Founded in 2020 as an EPFL spin-off by Samantha Anderson, Chris Ireland and Bardiya Valizadeh, DePoly was born from the ambition to make plastics truly circular. Based in Sion with a team of around 30 employees, the company is taking a decisive step with the opening of its plant in Monthey.
To house this first industrial unit, DePoly chose to establish itself at the heart of Monthey’s Industrial Park (CIMO).
Beyond production, the plant will serve to optimise the process, qualify raw materials with industrial customers, and prepare for the deployment of DePoly's first commercial plant, which targets a capacity of 50,000 tonnes/year.

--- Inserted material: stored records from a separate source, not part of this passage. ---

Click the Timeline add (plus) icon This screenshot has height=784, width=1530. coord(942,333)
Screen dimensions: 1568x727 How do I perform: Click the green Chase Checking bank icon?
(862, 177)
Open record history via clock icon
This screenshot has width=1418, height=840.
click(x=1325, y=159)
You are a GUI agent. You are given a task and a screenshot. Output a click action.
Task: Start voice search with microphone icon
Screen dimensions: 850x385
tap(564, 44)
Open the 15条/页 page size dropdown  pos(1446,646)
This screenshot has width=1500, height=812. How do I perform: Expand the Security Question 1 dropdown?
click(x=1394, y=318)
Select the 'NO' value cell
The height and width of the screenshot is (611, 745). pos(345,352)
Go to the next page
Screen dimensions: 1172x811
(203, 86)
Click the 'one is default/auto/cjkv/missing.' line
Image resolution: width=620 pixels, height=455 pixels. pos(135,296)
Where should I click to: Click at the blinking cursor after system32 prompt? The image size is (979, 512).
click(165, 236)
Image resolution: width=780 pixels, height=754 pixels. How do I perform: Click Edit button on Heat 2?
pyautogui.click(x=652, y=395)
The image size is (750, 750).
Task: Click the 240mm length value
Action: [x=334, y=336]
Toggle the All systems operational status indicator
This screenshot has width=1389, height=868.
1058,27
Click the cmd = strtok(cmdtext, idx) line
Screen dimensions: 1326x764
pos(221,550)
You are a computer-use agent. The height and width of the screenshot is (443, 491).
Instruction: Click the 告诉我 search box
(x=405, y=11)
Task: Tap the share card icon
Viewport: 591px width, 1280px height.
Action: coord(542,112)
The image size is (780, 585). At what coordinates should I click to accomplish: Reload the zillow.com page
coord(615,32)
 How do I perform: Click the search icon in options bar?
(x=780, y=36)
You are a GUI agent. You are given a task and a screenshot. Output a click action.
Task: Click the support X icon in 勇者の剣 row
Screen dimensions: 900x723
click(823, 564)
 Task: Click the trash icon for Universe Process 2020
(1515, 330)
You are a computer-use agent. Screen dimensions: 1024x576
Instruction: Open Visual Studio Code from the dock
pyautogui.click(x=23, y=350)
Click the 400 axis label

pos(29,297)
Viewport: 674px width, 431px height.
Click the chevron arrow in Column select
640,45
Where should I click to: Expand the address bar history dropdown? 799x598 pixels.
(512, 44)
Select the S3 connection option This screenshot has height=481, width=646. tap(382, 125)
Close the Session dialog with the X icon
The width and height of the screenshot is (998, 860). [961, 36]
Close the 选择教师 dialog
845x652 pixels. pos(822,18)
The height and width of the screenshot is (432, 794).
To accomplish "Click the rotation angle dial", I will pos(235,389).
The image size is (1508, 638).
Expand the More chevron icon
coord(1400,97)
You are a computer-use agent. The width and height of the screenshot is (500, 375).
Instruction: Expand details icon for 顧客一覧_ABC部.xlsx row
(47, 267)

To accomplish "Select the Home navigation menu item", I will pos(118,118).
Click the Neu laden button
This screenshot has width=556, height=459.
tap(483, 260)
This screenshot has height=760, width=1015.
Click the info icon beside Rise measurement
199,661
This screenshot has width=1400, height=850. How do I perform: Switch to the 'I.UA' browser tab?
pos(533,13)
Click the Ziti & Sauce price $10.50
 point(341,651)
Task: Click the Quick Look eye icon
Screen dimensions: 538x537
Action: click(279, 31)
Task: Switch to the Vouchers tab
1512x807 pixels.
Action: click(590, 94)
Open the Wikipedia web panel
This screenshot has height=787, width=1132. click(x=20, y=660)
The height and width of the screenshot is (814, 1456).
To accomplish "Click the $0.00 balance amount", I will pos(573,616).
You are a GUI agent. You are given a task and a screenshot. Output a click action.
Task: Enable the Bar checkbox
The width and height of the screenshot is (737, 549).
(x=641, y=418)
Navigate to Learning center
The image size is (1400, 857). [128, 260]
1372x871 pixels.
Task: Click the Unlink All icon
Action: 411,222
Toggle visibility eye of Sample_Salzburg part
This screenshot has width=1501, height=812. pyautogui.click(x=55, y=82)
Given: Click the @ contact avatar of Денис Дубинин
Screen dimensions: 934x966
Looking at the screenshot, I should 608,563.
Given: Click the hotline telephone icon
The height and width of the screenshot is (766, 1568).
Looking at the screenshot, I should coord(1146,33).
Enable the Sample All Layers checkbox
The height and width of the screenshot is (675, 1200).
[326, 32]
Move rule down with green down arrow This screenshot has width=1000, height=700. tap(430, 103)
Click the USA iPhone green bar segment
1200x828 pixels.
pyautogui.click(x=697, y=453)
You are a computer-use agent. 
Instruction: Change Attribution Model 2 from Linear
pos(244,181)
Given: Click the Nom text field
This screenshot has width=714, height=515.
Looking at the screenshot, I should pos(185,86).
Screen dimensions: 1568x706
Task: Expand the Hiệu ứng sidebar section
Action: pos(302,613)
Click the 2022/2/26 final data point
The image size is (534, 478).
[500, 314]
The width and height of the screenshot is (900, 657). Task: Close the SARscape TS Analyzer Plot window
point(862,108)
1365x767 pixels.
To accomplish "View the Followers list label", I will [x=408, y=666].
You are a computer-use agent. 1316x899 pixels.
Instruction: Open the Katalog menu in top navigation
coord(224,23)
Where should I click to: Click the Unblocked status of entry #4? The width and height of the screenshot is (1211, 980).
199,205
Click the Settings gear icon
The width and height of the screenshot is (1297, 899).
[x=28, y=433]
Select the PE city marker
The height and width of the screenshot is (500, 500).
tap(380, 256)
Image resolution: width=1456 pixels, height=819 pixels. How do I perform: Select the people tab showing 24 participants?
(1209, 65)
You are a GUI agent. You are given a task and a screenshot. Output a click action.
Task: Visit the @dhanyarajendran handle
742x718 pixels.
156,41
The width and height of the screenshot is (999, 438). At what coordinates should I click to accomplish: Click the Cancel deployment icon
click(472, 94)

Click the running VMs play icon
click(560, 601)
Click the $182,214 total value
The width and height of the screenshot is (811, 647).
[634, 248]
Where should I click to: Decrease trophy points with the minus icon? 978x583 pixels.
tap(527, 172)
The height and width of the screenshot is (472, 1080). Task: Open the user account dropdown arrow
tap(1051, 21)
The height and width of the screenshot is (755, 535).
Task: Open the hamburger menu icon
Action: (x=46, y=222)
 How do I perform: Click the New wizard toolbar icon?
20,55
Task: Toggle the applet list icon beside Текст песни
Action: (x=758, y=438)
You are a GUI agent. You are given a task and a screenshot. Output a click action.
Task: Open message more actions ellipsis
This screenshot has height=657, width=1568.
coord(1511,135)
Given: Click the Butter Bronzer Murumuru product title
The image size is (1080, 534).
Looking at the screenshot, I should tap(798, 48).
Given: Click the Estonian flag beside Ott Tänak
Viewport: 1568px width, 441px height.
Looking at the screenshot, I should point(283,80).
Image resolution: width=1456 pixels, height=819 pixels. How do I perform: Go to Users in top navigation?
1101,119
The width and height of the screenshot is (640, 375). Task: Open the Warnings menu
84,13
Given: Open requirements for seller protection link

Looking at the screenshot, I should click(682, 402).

DePoly's process is based on light-activated chemical depolymerisation, capable of processing PET in under 60 minutes, without the need for high temperatures or added pressures. This approach recovers the material's original monomers, which can be directly reused in existing industrial processes with no loss of quality.
It handles a wide range of waste streams that are poorly served by conventional recycling today: food packaging, polyester textiles, complex films, coloured or contaminated materials. The recovered raw materials find applications across sectors as varied as packaging, textiles, automotive and electronics.
Beyond its environmental impact, DePoly says its technology addresses strategic industrial challenges. By transforming local waste into virgin-quality raw materials, the company helps secure access to essential resources, strengthens supply chain resilience and reduces dependence on fossil-based materials. It also opens new possibilities for sectors that are particularly hard to decarbonize, such as technical textiles, automotive and electronics.
The inauguration brought together a number of DePoly's investors, including its newest investor, Una Terra Venture Capital, alongside existing investors such as Infinity, Founderful, BASF, Beiersdorf, ACE & Company, MassMutualVentures and many more.